As musical achievements go, it’s impressive by anyone’s measure. It’s especially meaningful as Glynne, 28, has achieved that in four years, and before she’s even released her second album. Why, then, is she coming back in tears?
In the first frame of the video for her new single, I’ll Be There, Glynne is crying as she announces her return with the opening lyric: “When all the tears are rolling down your face…”
“I know!” she laughs over lunch in a private room in a Soho members’ club. She’s rocked up in combat trousers, vest and a bulky black denim jacket. Her cascade of red hair is crushed into a black baseball cap bearing the legend “Woman Is Power” and a picture of Nefertiti.
“I was probably in a bit of negative space,” she admits of her mindset going into last month’s video shoot in Mexico, “but that burning house behind me in the video was me walking away from it.”
Emblematic artistic license aside, Glynne has, it seems, been through the wringer. Some of it is the result of the whirlwind that comes of being a hugely successful artist from the start — her debut album I Cry When I Laugh (2015) has sold almost one million copies.

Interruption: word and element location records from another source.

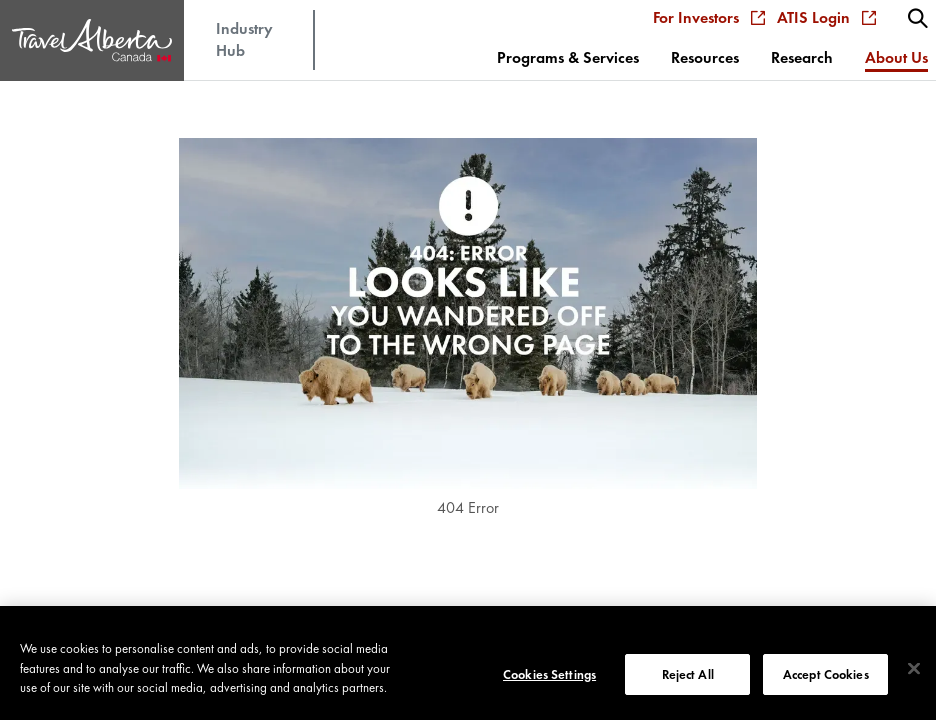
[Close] (914, 683)
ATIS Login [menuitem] (826, 17)
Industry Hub (244, 39)
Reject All (688, 688)
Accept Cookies (826, 688)
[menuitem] (918, 18)
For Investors (709, 17)
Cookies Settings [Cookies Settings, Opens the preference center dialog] (549, 688)
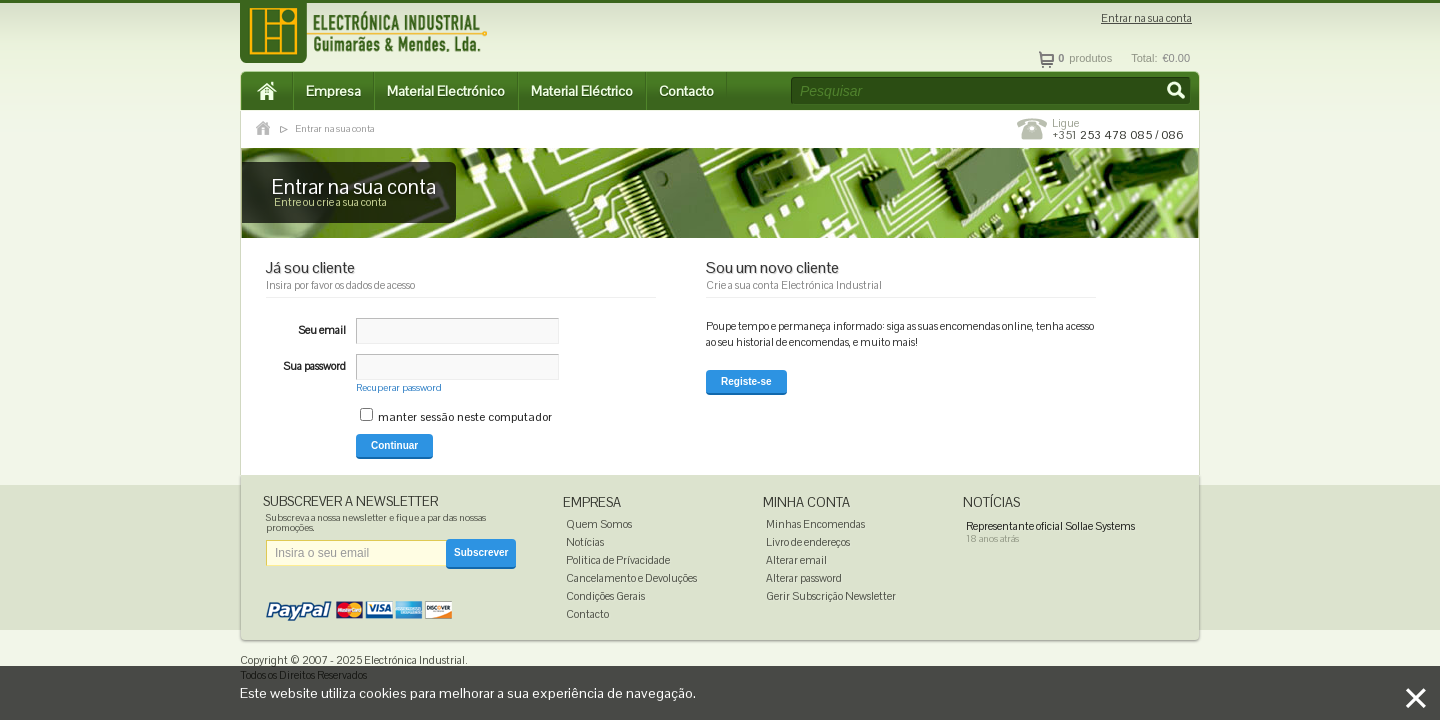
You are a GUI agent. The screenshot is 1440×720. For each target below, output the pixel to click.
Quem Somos (599, 524)
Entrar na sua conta (1146, 18)
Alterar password (804, 578)
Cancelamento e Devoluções (631, 578)
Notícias (585, 542)
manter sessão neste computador (465, 417)
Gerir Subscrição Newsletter (831, 596)
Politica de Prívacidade (618, 560)
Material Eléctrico (582, 91)
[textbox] (991, 91)
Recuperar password (399, 387)
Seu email (322, 330)
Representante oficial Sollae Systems (1050, 526)
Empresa (333, 91)
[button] (1178, 92)
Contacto (686, 91)
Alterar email (796, 560)
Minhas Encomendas (815, 524)
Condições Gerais (605, 596)
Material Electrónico (446, 91)
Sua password (314, 366)
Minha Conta (806, 502)
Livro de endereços (808, 542)
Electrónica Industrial (414, 660)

“You get asked to do a million gigs and fly here and fly there” is her pithy summation of a worldwide album promotion campaign that lasted the best part of two years. She recalls a moment in the three-story Victorian house she bought in Stoke Newington and barely lived in. “I was in my room, with a wake-up call at stupid o’clock in the morning, a suitcase on the floor, s*** everywhere, in tears, having a complete meltdown. And that happened a few times.
“I’d be standing there, face covered in spots because of stress, so insecure, so tired, I don’t want to do this … And my mates are going, ‘Oh, we’re off to the pub …’ And I’d be like [sobbing] ‘I’ve got to f****** fly to America to do stupid TV, and you’re getting to go to the pub.’ I just felt I was missing out on life.”
Glynne was this frank, this engaged, from the off. When I first interviewed her for the Standard, in spring 2015, she freely revealed a boozy “lost year”, a spell in therapy and the trauma of a relationship that left the musician in “a dark place… She just f***** me over. It was the first girl I’d ever fallen in love with.”
Glynne admitted that she had never previously discussed her sexuality. I remember wondering how she’d cope with being asked for the next two years if she was bisexual. She nods.
“When we talked, I’d made the decision, to be honest rather than it comes out later. With the majority of my songs, there is a message, a struggle, something I’ve been through. So you know what? I was in a relationship with a girl, and this is where the first album came from. And, yeah, I definitely struggled in my late teens, accepting life,” she confesses.